■ Selected passage ■
Jo Allison Stasney, Linda M. Szuhy, Thompson Coe Cousins & Irons, Dallas, TX, for Plaintiff.

 

Ernest SkipE. Reynolds, III, Law Offices of Ernest (Skip) Reynolds, III, Fort Worth, TX, John Howell House, Jr., Burt Barr & Associates, Jerry Fazio, Jason E. Kipness, Owen & Fazio PC, Dallas, TX, for Defendants.

 

MEMORANDUM OPINION AND ORDER

SIDNEY A. FITZWATER, Chief Judge.

*1 In this declaratory judgment action, an insurer seeks a declaration that it does not owe its insured a duty to defend or indemnify, naming as defendants its insured and the two plaintiffs who have sued its insured in the underlying state court action. The two state court plaintiffs each move to dismiss under Fed.R.Civ.P. 12(b)(1) and (6). For the following reasons, the court denies the motions.

■ What is asked ■
**1.** (a) In which city and state is the firm Thompson Coe Cousins & Irons located?
(b) Who wrote the court opinion, and what title follows that name?
(c) Under which rules do the two state court plaintiffs move to dismiss?
**2.** Repeat the stretch of the court opinion that opens with the words containing "Ernest SkipE. Reynolds, III, Law" and closes with "FITZWATER, Chief Judge.".

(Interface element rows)
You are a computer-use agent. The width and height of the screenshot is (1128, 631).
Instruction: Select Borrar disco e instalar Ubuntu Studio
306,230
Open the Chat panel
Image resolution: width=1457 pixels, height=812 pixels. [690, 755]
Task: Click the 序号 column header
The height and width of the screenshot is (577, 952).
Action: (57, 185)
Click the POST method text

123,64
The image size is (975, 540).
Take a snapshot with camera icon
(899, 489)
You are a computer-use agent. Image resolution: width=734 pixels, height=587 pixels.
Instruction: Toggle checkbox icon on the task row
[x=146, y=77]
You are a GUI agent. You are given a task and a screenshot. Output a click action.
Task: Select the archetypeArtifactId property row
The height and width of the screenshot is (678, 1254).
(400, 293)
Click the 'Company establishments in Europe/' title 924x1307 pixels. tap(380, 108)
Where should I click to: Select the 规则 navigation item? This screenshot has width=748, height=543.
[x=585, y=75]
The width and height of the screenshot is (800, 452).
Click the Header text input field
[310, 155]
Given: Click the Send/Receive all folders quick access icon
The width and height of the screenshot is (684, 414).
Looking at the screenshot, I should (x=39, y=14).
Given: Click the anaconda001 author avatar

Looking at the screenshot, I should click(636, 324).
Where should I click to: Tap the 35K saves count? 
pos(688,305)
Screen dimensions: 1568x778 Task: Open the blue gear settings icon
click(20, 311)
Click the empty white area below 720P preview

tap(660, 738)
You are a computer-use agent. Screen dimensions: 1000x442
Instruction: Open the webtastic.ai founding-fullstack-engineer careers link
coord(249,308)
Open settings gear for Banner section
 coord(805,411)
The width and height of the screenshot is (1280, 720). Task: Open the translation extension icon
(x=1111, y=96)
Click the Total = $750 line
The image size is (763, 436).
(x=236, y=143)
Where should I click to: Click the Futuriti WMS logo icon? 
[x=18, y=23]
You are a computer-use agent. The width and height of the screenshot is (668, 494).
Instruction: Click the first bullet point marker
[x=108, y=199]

■ Solved problems ■
**1.**
(a) Dallas, TX
(b) Sidney A. Fitzwater, Chief Judge
(c) Fed.R.Civ.P. 12(b)(1) and (6)

**2.**
Ernest SkipE. Reynolds, III, Law Offices of Ernest (Skip) Reynolds, III, Fort Worth, TX, John Howell House, Jr., Burt Barr & Associates, Jerry Fazio, Jason E. Kipness, Owen & Fazio PC, Dallas, TX, for Defendants.

 

MEMORANDUM OPINION AND ORDER

SIDNEY A. FITZWATER, Chief Judge.